_What is required_. Using the entries below, output exactly the line containing "This screenshot has width=1270, height=952." and all lines that follow it to the end.

_Data supplied_.
=== Section Start ===

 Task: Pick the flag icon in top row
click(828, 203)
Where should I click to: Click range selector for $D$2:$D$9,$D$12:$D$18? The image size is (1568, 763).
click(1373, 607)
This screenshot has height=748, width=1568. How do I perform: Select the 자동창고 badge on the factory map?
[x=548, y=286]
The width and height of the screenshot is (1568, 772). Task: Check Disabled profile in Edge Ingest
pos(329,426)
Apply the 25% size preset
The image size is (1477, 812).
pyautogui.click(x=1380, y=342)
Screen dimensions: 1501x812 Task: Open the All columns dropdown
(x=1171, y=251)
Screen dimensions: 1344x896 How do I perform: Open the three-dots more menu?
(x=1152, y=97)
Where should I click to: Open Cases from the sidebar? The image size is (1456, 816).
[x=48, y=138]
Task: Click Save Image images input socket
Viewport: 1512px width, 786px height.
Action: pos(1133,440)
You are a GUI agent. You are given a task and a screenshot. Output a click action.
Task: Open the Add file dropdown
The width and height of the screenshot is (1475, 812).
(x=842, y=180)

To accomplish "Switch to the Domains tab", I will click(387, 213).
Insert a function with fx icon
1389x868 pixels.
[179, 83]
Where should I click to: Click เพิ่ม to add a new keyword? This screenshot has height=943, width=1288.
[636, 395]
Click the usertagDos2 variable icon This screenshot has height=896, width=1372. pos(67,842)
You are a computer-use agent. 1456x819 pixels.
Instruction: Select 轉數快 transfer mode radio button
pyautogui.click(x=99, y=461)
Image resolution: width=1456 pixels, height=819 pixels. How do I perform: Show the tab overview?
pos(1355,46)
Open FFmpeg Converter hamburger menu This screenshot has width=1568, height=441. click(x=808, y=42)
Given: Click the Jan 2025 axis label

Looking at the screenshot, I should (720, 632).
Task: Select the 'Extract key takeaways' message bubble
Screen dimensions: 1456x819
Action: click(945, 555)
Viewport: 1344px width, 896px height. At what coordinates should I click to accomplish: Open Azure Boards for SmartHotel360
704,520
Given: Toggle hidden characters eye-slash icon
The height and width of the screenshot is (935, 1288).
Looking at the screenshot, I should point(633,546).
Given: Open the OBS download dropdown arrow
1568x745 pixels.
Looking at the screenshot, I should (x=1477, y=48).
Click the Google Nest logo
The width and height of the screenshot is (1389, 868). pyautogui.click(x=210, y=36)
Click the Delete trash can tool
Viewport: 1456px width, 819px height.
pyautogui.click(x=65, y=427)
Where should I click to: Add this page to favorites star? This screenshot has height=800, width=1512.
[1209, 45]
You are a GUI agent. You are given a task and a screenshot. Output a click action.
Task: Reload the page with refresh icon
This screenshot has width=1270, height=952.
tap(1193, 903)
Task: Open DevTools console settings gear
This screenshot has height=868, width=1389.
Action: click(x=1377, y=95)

=== Section End ===

_Problem solution_.
This screenshot has width=1270, height=952.
tap(1193, 903)
Task: Open DevTools console settings gear
This screenshot has height=868, width=1389.
Action: click(x=1377, y=95)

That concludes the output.